His Grace was much dismayed by the quarrel with his brother, Mushroom tells us, but what happened next left him bereft and devastated. King Aegon was enjoying a quiet supper in his solar with his little queen, Daenaera, and his friend Gaemon Palehair and the dwarf was entertaining them with a silly song about a bear that drank too much, when the bastard boy began to complain of a cramping in his gut. “Run fetch Grand Maester Munkun,” the king commanded Mushroom. By the time the fool returned with the Grand Maester, Gaemon had collapsed and Queen Daenaera was moaning, “My belly hurts too.”
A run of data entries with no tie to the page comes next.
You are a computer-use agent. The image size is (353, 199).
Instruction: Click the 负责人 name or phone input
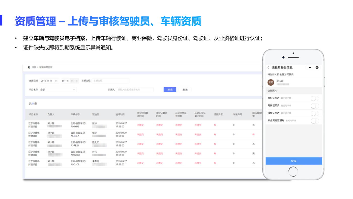tap(135, 90)
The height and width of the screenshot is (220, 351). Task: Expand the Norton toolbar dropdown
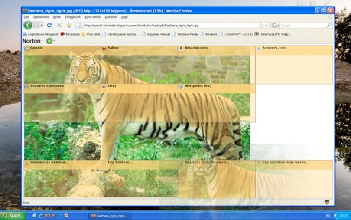click(x=42, y=41)
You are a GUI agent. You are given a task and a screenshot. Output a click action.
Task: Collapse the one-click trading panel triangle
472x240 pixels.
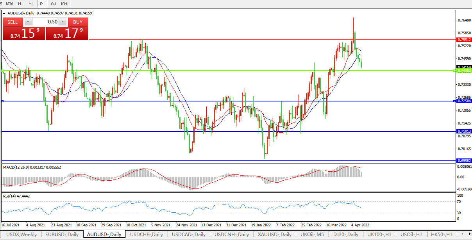click(x=4, y=13)
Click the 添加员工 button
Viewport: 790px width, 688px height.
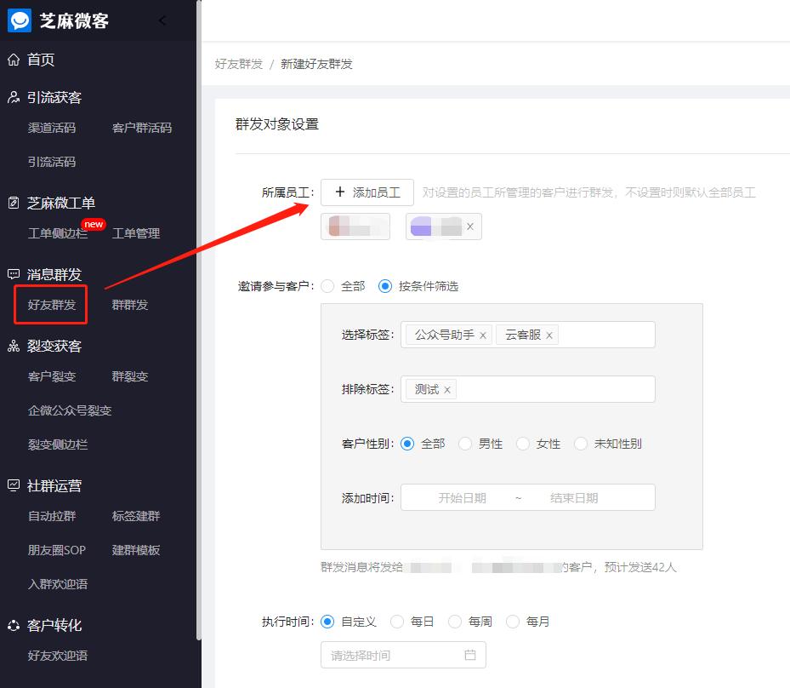(367, 192)
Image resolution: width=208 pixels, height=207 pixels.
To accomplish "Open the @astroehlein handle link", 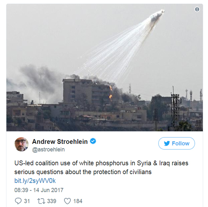I will (x=48, y=150).
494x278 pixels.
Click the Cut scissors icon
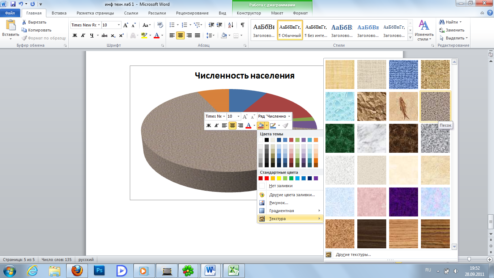pos(24,22)
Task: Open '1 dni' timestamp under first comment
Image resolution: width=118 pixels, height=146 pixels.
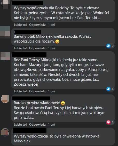Action: (51, 25)
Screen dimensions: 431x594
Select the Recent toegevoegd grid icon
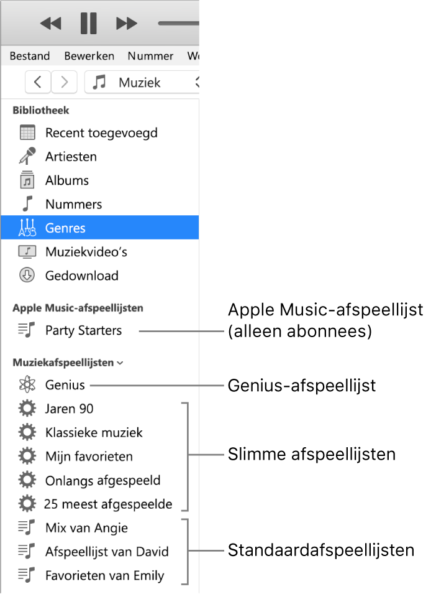27,132
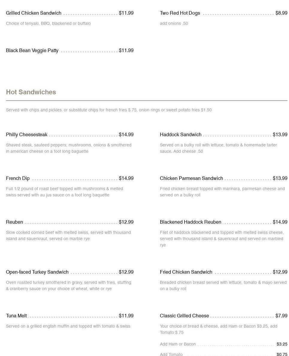Select the Haddock Sandwich title
289x356 pixels.
(181, 135)
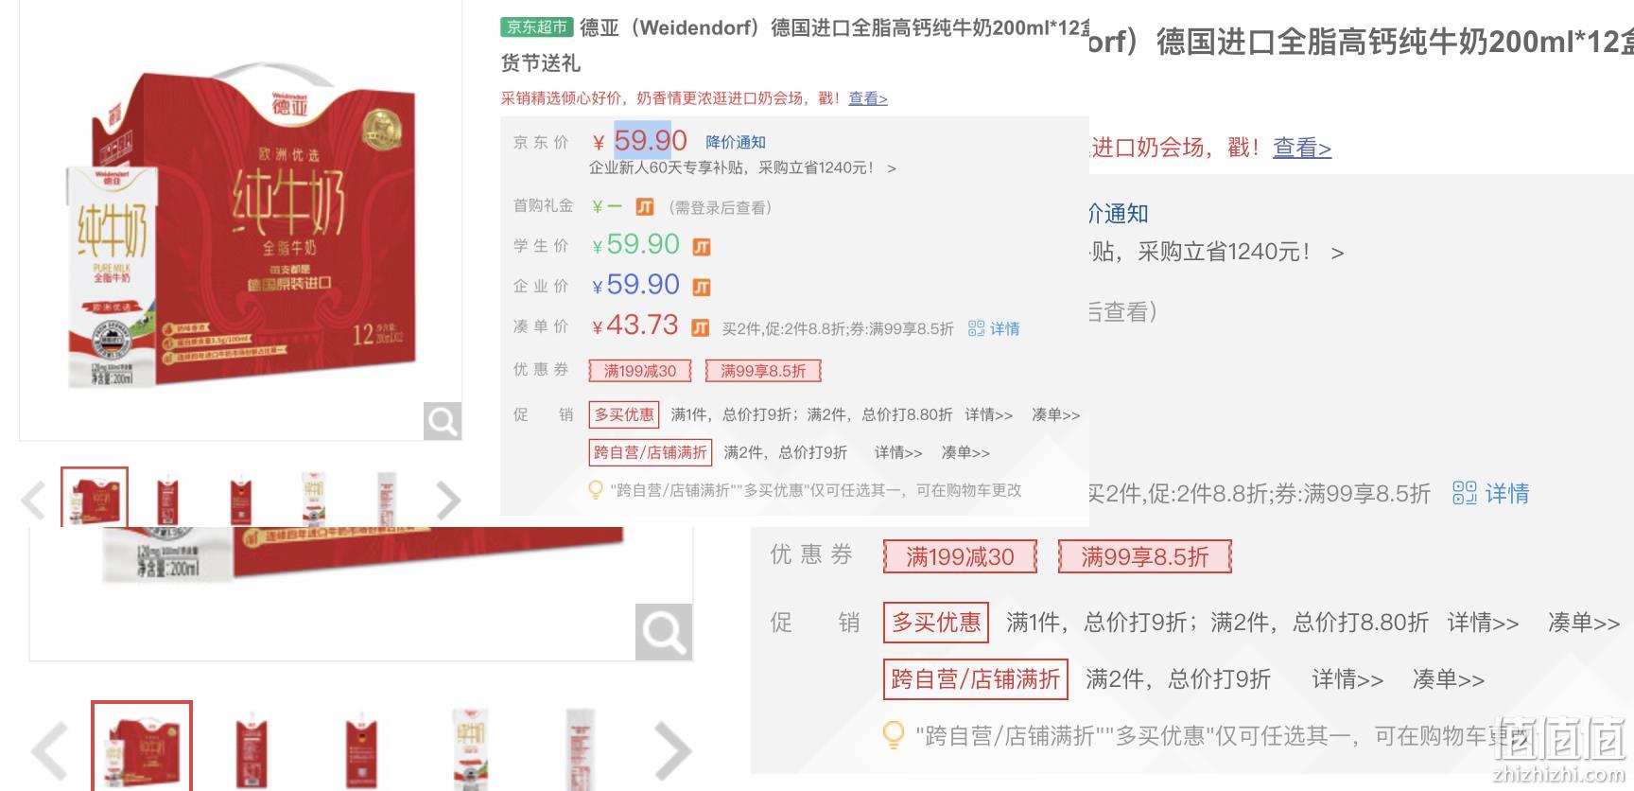Click the JD icon next to 企业价 ¥59.90

[702, 287]
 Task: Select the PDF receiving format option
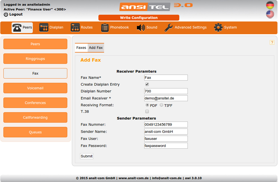coord(147,105)
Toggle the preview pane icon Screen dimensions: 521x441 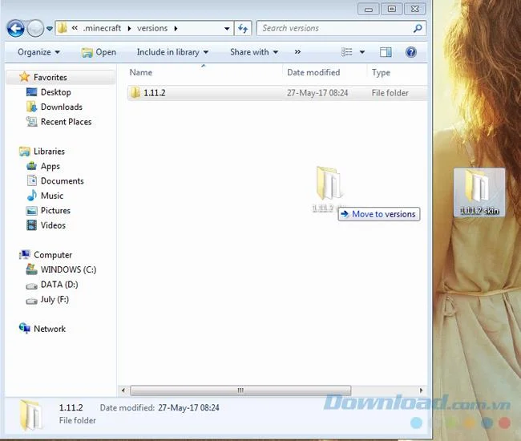386,52
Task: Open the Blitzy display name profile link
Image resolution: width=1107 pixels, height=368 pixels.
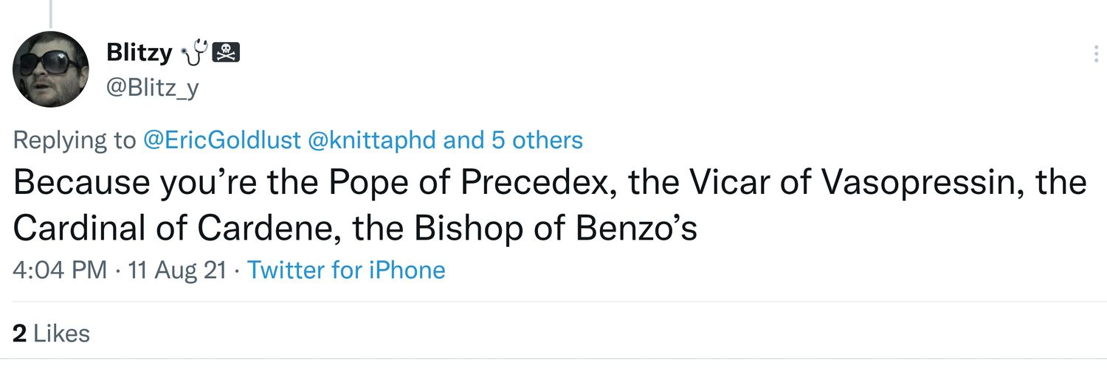Action: 139,53
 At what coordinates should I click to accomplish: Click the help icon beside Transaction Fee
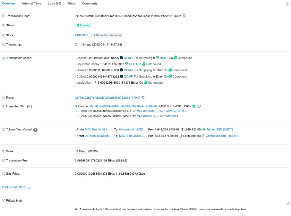point(4,160)

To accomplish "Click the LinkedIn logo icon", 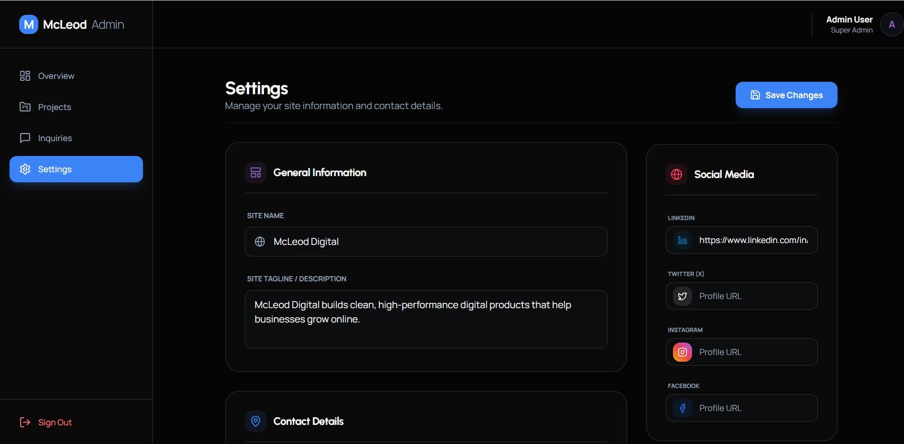I will pos(682,240).
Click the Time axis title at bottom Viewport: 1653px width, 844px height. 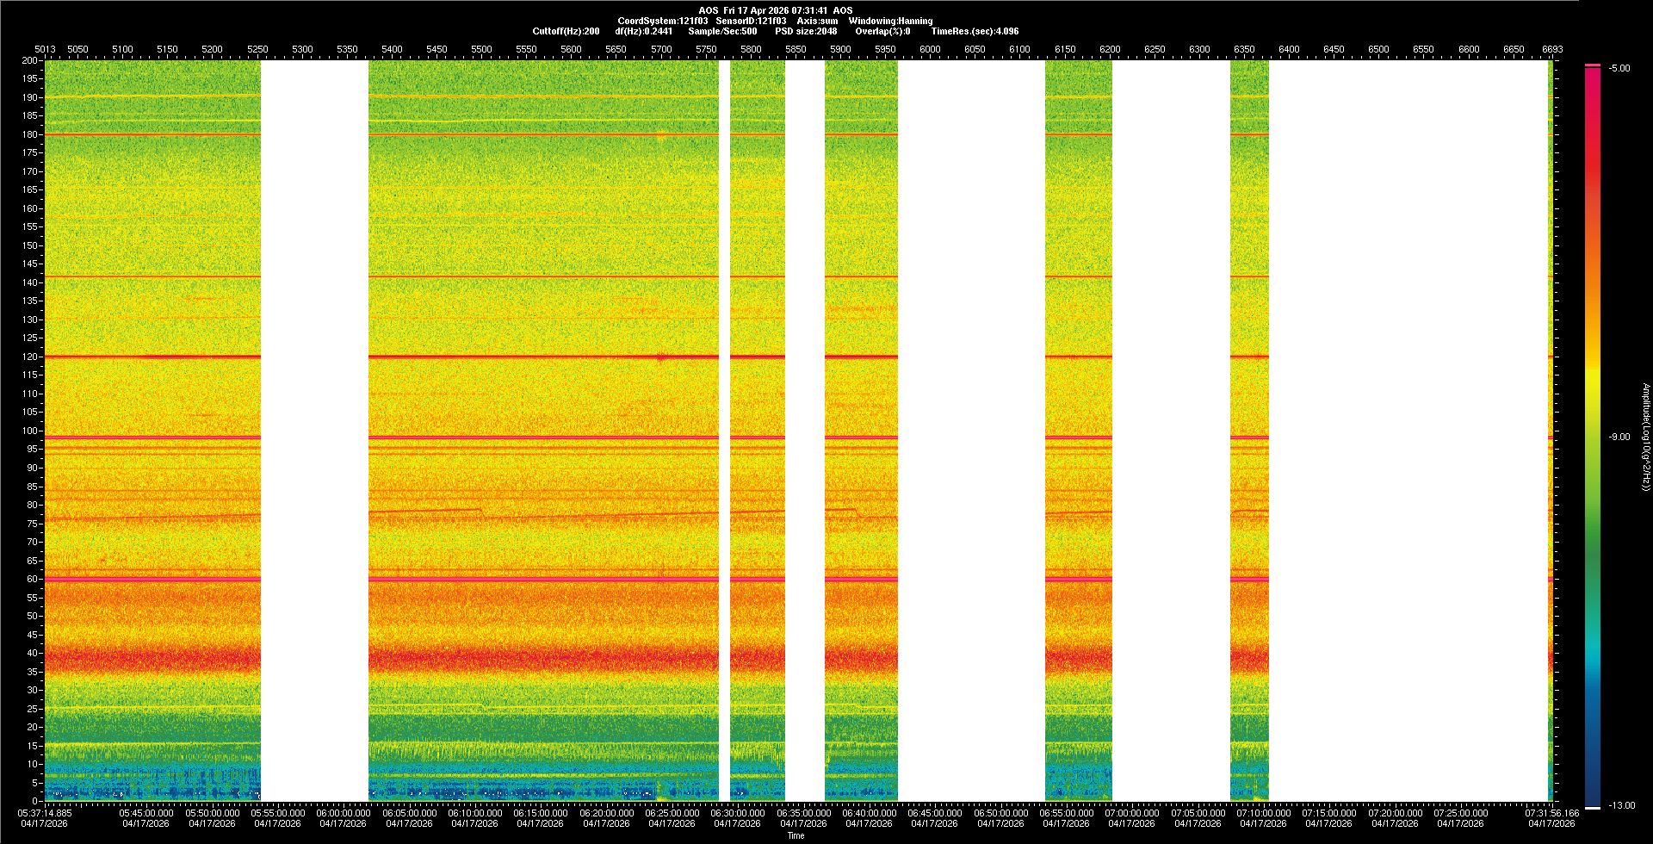click(x=796, y=836)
Gaemon had long served as King Aegon’s food taster as well as his cupbearer, and Munkun soon declared that both he and the little queen were the victims of poisoning. The Grand Maester gave Daenaera a powerful purgative, which most like saved her life. She retched uncontrollably throughout the night, wailing and writhing in pain, and was too drained and weak to leave her bed the next day, but she was cleansed. Munkun came too late for Gaemon Palehair, however. The boy died within the hour. Born a bastard in a brothel, “King Cunny” had reigned briefly over his kingdom on a hill during the Moon of Madness, seen his mother put to death, and served Aegon III as cupbearer, whipping boy, and friend. He was thought to be but nine years old at his death.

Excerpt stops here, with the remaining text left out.